PROVIDED RECORDS ->
════════════════════
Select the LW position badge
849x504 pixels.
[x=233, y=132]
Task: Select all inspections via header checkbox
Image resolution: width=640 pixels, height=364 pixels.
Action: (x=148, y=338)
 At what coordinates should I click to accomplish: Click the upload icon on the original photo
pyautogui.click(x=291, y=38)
════════════════════
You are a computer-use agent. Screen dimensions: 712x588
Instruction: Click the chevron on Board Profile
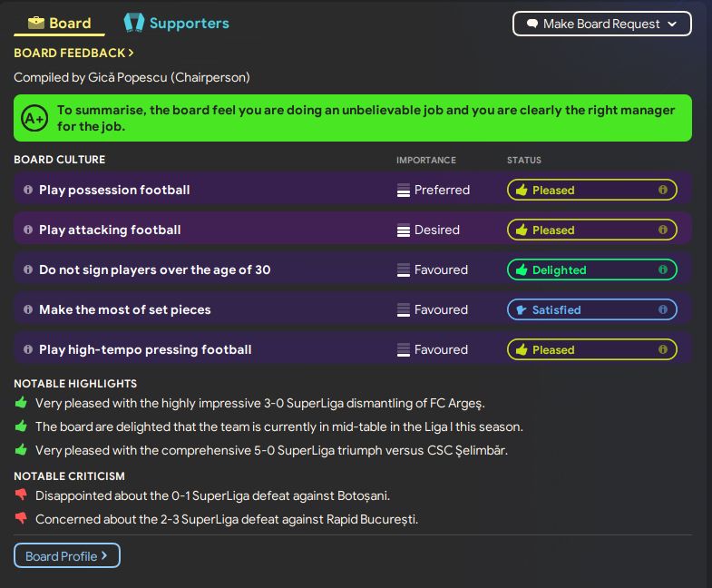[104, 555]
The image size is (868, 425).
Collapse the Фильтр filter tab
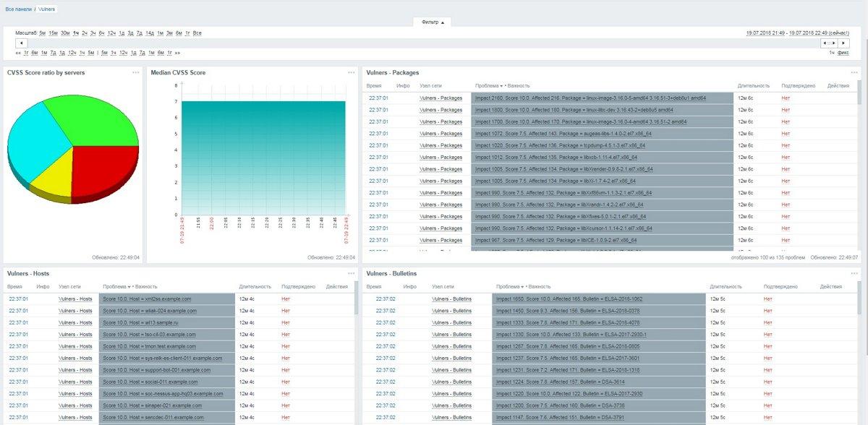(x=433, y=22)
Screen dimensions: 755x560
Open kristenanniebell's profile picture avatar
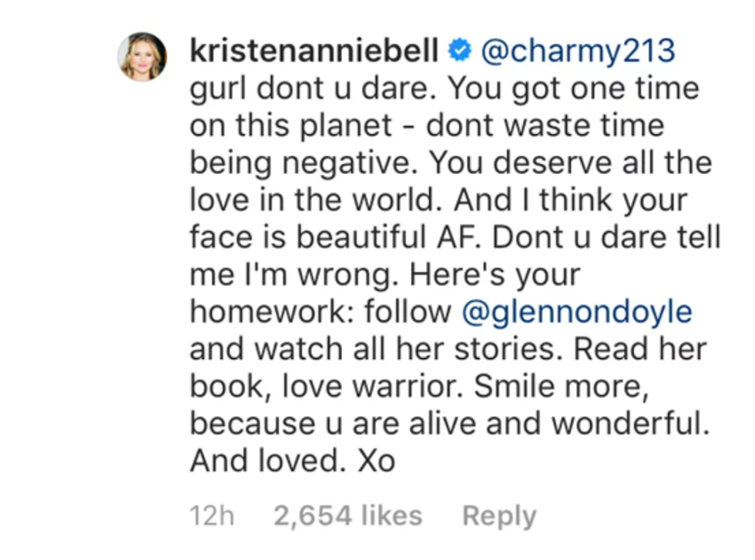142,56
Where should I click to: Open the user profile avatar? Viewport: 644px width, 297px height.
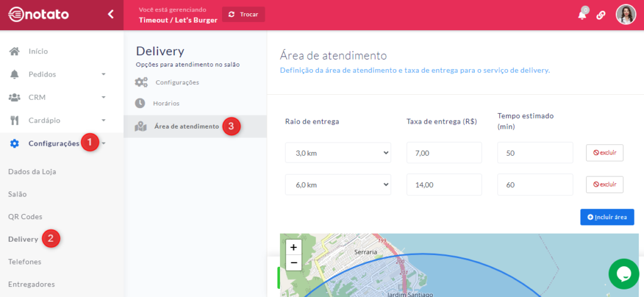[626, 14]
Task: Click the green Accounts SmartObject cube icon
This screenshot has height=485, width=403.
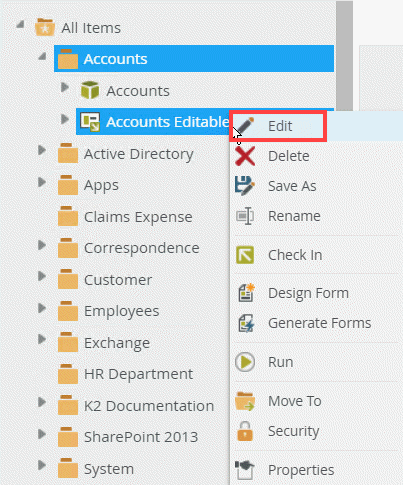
════════════════════
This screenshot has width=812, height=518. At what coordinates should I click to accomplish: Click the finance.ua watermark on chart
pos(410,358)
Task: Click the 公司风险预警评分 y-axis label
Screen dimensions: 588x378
════════════════════
Lines holding the word "Task" are the answer; copy each one from the records above.

EXERCISE SOLUTION ->
Task: Select all inspections via header checkbox
Task: Click the green Accounts SmartObject cube icon
Task: Click the 公司风险预警评分 y-axis label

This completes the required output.